**Task to complete**:
From the line with "Click the plus icon beside Add Files" to the line with "Viewport: 1200px width, 534px height.", retype every line exactly, including those two, and leave out the rest of the data below.

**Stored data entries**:
┄┄┄┄┄┄

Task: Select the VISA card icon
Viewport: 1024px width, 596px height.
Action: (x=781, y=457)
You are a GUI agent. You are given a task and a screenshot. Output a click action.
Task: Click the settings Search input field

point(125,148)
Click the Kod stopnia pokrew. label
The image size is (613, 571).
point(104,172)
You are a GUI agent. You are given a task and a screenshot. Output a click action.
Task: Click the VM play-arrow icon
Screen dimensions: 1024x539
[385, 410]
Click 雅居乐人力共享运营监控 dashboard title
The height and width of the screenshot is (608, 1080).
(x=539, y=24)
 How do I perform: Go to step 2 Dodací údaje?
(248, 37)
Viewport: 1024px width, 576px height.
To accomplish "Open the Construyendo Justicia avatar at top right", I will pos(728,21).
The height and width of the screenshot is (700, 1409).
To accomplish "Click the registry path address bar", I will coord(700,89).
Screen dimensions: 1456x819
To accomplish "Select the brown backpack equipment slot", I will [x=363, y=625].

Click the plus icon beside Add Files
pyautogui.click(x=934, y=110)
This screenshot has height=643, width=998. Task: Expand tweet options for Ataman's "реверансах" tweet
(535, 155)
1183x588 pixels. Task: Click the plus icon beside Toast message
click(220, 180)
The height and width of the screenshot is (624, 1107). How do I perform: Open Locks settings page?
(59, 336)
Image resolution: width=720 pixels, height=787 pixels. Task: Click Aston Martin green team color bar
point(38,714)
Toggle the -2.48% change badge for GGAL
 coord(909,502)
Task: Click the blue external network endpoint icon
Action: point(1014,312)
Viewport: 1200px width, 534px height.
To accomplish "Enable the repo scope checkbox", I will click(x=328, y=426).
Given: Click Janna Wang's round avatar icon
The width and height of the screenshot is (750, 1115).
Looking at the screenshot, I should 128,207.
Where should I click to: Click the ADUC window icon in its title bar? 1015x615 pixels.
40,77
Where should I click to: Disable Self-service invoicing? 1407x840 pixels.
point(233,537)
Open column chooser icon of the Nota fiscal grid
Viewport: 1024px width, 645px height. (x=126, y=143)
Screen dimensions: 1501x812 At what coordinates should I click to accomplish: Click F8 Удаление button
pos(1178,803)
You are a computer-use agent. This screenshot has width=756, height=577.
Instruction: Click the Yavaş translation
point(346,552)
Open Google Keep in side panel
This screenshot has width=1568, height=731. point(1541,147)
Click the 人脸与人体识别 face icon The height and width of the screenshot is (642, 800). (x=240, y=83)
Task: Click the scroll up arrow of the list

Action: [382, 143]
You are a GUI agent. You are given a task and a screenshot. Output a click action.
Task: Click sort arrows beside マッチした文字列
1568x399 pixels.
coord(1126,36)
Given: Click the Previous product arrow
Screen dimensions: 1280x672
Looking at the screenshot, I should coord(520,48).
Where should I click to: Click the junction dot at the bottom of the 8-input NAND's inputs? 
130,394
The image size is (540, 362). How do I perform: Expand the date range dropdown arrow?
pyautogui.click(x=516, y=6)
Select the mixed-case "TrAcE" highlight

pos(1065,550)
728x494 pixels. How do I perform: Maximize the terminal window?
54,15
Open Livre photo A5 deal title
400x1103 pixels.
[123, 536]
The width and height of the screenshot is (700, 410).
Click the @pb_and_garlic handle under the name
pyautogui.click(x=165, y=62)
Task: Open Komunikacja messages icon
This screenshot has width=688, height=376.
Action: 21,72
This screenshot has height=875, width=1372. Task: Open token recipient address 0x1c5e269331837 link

┄┄┄┄┄┄

**Solution for this exercise**:
Click the plus icon beside Add Files
pyautogui.click(x=934, y=110)
This screenshot has height=643, width=998. Task: Expand tweet options for Ataman's "реверансах" tweet
(535, 155)
1183x588 pixels. Task: Click the plus icon beside Toast message
click(220, 180)
The height and width of the screenshot is (624, 1107). How do I perform: Open Locks settings page?
(59, 336)
Image resolution: width=720 pixels, height=787 pixels. Task: Click Aston Martin green team color bar
point(38,714)
Toggle the -2.48% change badge for GGAL
 coord(909,502)
Task: Click the blue external network endpoint icon
Action: point(1014,312)
Viewport: 1200px width, 534px height.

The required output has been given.